Fault diagnosis in renewable-integrated distribution systems using EMD-GAF and ANN

Abstract

The increasing integration of distributed renewable energy sources and dynamic loads has made fault detection in modern distribution systems significantly more challenging. Traditional protection schemes often fail to accurately distinguish between faults and non-fault disturbances such as switching events, islanding, or power quality anomalies, which can lead to delayed or incorrect responses. This paper proposes a fast and reliable fault diagnosis technique integrating Empirical Mode Decomposition (EMD), Gramian Angular Fields (GAF), and Artificial Neural Networks (ANN) to detect, classify, and locate faults in renewable-integrated distribution networks. Three-phase current and voltage signals are first decomposed using EMD to extract low-frequency residues, that are then transformed into two-dimensional GAF visual patterns. Cosine similarity compares these patterns against reference healthy conditions for fault detection.

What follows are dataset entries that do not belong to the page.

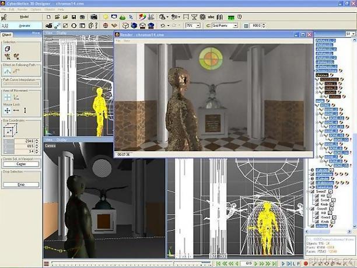Click the Open file folder icon

pos(64,17)
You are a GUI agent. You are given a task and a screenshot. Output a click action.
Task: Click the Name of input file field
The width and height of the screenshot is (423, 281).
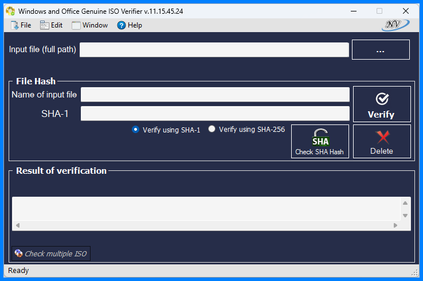(215, 95)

For fault localization, an ANN is trained using statistical features from four levels of EMD residues. The proposed method achieves over 99.5% accuracy in fault detection and classification using only 0.25 cycles of post-fault data and single-point current and voltage measurements at the substation, even under noisy (20 dB SNR) and high-impedance (up to 5 $\Omega$) conditions. It outperforms existing signal-analysis-based and visual-pattern-based techniques by accurately distinguishing faults from switching and islanding events, making it a robust and scalable solution for real-time smart grid protection. Furthermore, the method achieves up to 99.04% bus-level fault localization accuracy and reduces distance-to-fault errors by over 25% compared to existing techniques, further enhancing suitability for protection and precise fault location.